Heavily armed members of the National Guard and city police stood guard outside of Philadelphia's City Hall prior to a June 6 protest in the killing of George Floyd.

The summer protests in Philadelphia were followed by protests in October after police shooting of Walter Wallace Jr., a 27-year-old Black man who was armed with a knife.

Philadelphia police said 30 officers during one protest where officers and protesters clashed.

Outlaw said the protests in the summer and fall were larger and more violent than previous ones in the city and there was no “blueprint” for a response as Rhynhart insisted.

Outlaw said the report failed to acknowledge injuries to police officers who were attacked with acid, urine, bricks and bottles.

She also said Rhynhart comparing the use of tear gas against protesters to the Philadelphia police bombing of a house during a 1985 stand-off with members of MOVE, a black militant group, was “repugnant.”

The police bombing killed six MOVE members, five children and ignited a fire that burned 65 homes.

People fill the steps of the Philadelphia Art Museum Saturday, May 30, 2020, protesting the death of George Floyd in Minneapolis.

Outlaw had previously approved the use of tear gas as police commissioner in Portland and had “indicated that she was amendable to using it in response to civil unrest as long as she and the Mayor approved its use in advance.”

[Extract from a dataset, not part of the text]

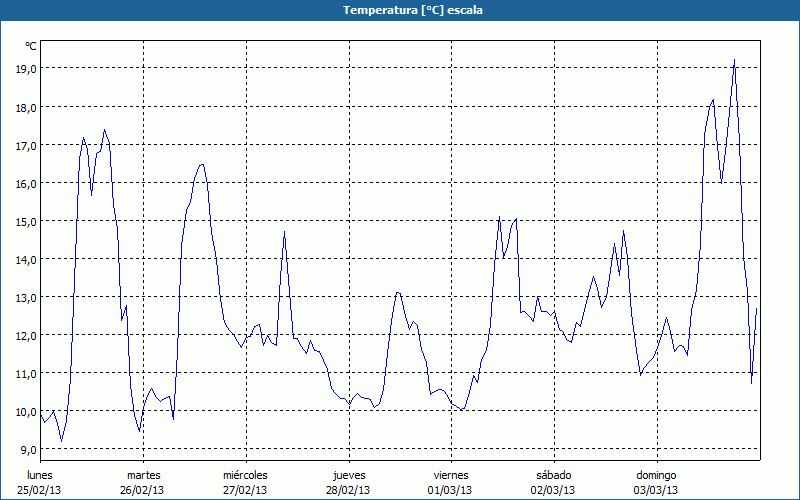
Task: Click the sábado day label
Action: (x=553, y=475)
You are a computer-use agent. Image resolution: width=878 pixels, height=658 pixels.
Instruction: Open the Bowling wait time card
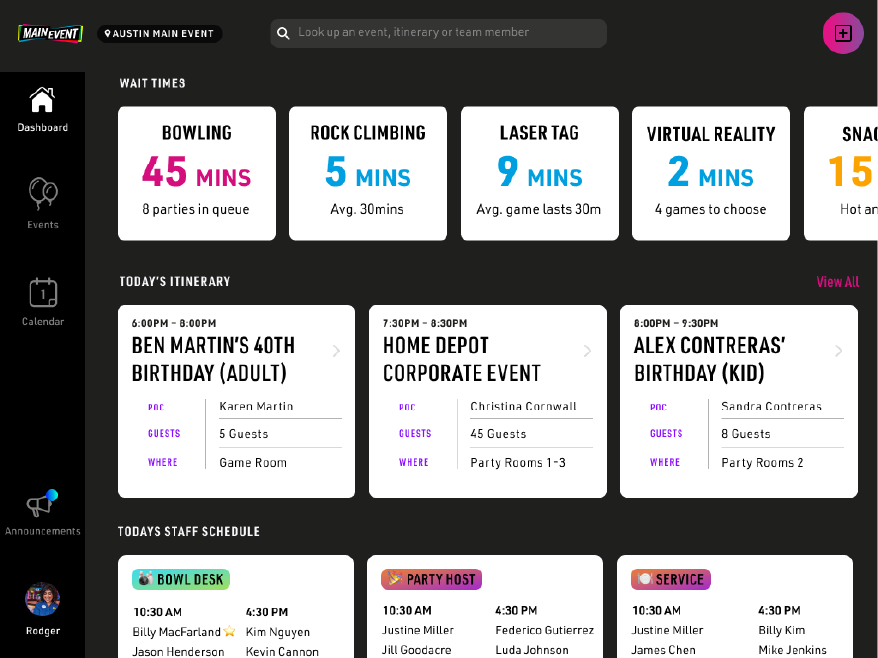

The report says Outlaw did not think that she needed to consult with Kenney about the use of tear gas after an initial conversation concerning its possible use.

“The decision to use tear gas was not predetermined ahead of the initial demonstration,” Outlaw said on Thursday.

Rhynhart was also critical of how police handled large groups of whites who gathered in Fishtown and Marconi Plaza and who clashed with Black Lives Matter protesters.

Police did not disperse the groups even though some were obviously armed, the report says, and officers did not use rubber bullets or tear gas against them.

The “contrasting approaches” by police to white groups and the BLM protesters “reinforces the community’s concern about how the Department chose to deploy force, and the disproportionate manner in which force was exercised against those who expressed their dissatisfaction or objections to the police and their actions.”